I could see that a person could argue that this falls under 250.104(A), but I personally disagree.

[This message has been edited by Ryan_J (edited 04-30-2005).]

Ryan Jackson,
Salt Lake City
Joined: Feb 2005
Posts: 693
I agree with Ryan, although (A) doesn't specifically say "domestic water piping system" and it does say "metal water piping system(s)".

I also like:
"The equipment grounding conductor for the circuit that may energize the piping shall be permitted to serve as the bonding means."

Larry Fine
Fine Electric Co.
Joined: Jul 2002
Posts: 8,432
Likes: 3
One thing that I would be thinking of, is where a difference in potential could cause a shock hazard.
One thing from the NZ Electrical Regs:
If a metallic part could become energised, it shall be bonded to Earth.
I think personally, that unless you can give real Segregation, between systems, they should be Bonded together.
Just my $0.02 worth. [Linked Image]

Joined: May 2003
Posts: 2,876
e57 Offline
Where I'm at most sprinkler system piping originates from over-sized domestic water feeds, which are part of the electrode system, so in that way are bonded. I have had to bond dry stand pipes though. And un-like some other areas, (Which I have discovered here on ECN) hot water and gas well at the origin of each source.

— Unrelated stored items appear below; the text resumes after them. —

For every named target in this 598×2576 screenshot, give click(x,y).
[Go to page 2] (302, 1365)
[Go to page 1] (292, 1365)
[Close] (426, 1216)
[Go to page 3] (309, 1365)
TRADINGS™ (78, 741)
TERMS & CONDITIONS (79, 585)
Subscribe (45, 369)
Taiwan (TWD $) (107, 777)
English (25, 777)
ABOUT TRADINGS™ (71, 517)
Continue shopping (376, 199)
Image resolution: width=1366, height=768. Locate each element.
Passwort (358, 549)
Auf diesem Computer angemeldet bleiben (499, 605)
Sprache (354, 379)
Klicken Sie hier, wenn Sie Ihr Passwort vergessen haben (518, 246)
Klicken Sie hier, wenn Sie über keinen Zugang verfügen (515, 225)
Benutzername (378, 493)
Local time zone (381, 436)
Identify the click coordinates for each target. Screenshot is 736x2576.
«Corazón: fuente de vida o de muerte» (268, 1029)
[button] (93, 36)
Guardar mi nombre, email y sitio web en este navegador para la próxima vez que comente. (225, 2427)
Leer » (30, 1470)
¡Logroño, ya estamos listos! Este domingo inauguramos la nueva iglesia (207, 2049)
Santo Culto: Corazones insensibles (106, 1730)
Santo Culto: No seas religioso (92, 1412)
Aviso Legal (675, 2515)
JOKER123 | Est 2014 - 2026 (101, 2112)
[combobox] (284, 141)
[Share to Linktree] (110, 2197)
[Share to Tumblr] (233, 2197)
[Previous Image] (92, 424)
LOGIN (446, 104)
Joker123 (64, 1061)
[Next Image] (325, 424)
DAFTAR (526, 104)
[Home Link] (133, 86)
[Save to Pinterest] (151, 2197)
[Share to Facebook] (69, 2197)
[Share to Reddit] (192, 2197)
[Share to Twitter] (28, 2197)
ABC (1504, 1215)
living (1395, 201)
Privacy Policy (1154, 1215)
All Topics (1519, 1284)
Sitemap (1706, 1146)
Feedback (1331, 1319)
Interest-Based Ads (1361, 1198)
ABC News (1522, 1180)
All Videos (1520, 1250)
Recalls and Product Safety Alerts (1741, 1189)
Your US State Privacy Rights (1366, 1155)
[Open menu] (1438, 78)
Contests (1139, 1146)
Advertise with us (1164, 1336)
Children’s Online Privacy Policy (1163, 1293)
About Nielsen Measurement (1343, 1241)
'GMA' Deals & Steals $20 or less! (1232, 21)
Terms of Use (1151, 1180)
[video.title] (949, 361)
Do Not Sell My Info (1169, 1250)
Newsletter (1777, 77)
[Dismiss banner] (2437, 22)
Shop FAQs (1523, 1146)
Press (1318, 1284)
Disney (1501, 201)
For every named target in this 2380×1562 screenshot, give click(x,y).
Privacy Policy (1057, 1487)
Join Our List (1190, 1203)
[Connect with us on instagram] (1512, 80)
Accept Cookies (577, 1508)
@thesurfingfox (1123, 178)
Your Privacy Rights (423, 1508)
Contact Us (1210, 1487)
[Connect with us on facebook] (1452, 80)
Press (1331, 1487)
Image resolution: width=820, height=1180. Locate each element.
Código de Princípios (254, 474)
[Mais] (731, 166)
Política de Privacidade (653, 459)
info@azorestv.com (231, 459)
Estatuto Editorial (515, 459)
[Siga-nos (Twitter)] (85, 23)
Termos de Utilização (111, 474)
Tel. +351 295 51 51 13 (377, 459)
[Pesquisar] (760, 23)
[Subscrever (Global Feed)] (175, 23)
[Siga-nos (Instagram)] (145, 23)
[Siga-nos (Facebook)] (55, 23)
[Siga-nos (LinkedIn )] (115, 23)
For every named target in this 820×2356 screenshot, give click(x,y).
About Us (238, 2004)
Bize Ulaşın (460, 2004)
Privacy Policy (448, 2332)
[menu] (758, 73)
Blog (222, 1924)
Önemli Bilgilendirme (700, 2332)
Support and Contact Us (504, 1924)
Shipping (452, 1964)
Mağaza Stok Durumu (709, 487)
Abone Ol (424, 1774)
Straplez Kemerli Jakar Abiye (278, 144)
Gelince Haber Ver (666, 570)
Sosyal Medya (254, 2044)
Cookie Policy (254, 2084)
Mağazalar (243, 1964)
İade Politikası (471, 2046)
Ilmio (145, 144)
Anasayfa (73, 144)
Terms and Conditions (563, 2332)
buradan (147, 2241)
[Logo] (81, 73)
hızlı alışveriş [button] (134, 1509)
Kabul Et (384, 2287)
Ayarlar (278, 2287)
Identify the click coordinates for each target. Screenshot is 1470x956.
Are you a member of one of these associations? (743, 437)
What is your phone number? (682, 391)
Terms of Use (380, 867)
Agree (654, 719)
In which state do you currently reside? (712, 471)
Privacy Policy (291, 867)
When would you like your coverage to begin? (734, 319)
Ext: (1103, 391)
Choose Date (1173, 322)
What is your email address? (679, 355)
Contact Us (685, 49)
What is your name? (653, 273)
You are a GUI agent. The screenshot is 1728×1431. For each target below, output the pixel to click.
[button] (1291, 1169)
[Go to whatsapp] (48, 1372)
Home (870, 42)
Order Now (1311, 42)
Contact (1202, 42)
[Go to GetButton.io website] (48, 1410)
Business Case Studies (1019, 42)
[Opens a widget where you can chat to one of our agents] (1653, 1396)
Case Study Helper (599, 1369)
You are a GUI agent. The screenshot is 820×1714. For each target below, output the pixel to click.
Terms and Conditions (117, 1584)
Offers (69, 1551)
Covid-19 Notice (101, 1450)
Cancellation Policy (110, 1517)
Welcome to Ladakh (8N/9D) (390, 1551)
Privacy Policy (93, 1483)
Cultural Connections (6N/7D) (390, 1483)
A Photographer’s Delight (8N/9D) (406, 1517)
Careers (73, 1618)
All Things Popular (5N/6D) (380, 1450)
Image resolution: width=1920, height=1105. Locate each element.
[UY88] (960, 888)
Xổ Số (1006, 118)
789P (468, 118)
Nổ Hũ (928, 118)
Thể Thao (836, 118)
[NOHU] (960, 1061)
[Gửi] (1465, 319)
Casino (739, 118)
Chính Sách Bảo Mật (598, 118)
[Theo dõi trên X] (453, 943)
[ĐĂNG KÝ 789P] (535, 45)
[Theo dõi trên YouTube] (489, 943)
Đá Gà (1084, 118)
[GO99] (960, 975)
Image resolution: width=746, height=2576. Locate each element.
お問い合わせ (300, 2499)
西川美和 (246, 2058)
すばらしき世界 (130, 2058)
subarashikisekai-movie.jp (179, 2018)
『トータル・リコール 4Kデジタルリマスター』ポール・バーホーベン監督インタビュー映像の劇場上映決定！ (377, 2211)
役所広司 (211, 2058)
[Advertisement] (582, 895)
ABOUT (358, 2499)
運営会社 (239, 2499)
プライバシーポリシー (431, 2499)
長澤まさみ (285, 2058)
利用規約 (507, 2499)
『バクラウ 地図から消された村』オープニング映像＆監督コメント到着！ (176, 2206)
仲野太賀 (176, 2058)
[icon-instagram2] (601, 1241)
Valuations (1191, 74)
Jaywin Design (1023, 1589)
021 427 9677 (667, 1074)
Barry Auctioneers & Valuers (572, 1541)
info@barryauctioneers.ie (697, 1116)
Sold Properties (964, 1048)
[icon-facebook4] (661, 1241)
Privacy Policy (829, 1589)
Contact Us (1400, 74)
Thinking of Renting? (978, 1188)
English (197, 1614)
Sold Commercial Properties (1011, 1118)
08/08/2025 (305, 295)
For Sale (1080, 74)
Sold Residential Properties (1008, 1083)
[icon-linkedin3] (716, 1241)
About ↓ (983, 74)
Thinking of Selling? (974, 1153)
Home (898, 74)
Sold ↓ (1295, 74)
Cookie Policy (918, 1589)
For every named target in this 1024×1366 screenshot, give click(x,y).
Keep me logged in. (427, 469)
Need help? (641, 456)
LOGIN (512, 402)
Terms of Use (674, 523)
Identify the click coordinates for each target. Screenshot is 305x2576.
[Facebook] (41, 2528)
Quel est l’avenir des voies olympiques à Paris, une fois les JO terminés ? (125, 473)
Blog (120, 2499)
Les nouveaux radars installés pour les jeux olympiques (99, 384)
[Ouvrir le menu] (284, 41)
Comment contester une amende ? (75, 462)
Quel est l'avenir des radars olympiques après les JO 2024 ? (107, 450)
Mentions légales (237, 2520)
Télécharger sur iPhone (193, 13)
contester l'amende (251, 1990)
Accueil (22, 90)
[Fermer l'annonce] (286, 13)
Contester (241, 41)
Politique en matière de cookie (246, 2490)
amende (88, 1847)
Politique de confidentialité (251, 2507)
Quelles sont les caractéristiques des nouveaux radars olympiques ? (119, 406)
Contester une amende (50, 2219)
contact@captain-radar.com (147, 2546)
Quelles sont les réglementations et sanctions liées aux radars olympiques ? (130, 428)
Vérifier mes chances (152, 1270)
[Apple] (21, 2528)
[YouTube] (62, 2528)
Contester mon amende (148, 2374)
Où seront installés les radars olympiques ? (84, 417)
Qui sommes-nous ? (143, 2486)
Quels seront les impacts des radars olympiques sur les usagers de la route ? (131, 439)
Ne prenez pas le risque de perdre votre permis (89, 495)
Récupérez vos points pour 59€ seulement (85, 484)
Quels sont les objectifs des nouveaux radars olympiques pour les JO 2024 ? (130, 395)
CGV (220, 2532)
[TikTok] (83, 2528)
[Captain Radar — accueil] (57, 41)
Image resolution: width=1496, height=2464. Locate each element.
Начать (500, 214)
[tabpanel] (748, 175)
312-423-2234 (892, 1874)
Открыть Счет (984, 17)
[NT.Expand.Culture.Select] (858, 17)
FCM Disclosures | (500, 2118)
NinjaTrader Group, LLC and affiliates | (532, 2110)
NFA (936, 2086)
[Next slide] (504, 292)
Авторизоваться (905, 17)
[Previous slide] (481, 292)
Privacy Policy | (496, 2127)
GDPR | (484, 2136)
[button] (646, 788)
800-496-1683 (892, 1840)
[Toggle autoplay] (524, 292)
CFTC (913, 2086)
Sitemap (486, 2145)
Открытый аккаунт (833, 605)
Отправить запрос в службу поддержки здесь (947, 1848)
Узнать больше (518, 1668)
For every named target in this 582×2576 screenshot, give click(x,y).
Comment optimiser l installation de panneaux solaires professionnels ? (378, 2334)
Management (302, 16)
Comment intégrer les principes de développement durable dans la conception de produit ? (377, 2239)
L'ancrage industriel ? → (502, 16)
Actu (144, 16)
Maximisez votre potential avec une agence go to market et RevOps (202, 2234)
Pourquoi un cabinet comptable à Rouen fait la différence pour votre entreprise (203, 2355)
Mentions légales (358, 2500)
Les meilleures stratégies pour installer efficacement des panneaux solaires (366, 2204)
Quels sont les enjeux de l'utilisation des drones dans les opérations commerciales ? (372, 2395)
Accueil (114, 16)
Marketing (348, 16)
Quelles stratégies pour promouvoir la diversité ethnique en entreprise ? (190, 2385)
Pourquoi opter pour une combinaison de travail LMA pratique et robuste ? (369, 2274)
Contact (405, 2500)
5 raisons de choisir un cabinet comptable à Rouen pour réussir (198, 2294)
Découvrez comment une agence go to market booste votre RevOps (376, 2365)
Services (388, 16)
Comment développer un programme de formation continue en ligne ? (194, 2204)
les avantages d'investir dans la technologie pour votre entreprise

I'm waiting for the day I have to bond the sewer too.

Mark Heller
"Well - I oughta....." -Jackie Gleason
Joined: Feb 2002
Posts: 2,233
Just my 2 cents, but if I see a domestic water pipe entering a building and a fire pipe, I guess that they are bonded together somewhere outside, but I am not sure that they are. So to make a positive bond, I would bond the 2 pipe sytems together again inside of the building where you can see it. Who knows maybe the domestic water could get turned off at the street and/or the connection of the 2 pipe sytems outside of the building might fail.

Joined: Oct 2004
Posts: 265
dmattox Offline OP
The projects I work on usually have hundreds of feet of piping for the sprinklers until they get to the source (running to the PIVs then to the DC). The cold water seems to always be ran in PVC until close to the building. Even if the cold water was ran in copper it would probably be a 500-1000' loop between the two (I am not even sure if they are served by the same source). But would that distance be considered properly bonded?

Joined: Jun 2001
Posts: 642
Around here the PIV for the sprinkler is just after where the main water service to the prorerty splits into the sprinkler water feed and the domestic water service. We also have a plumping copper ordinance for both services. PIV typically are near a property line so distanc varies from 10 to 200 feet from the building exterior. Because of the above, bonding of the sprinkler pipes is not needed. Since anyone working with the water service has to get inspections by both the water utility and the plumbing inspectors, we do not worry very much about some clown converting the water service to plastic. Have seen the water utility shut off the water for a couple of people who tried. Water stayed shut off untill licensed plumber fixed it.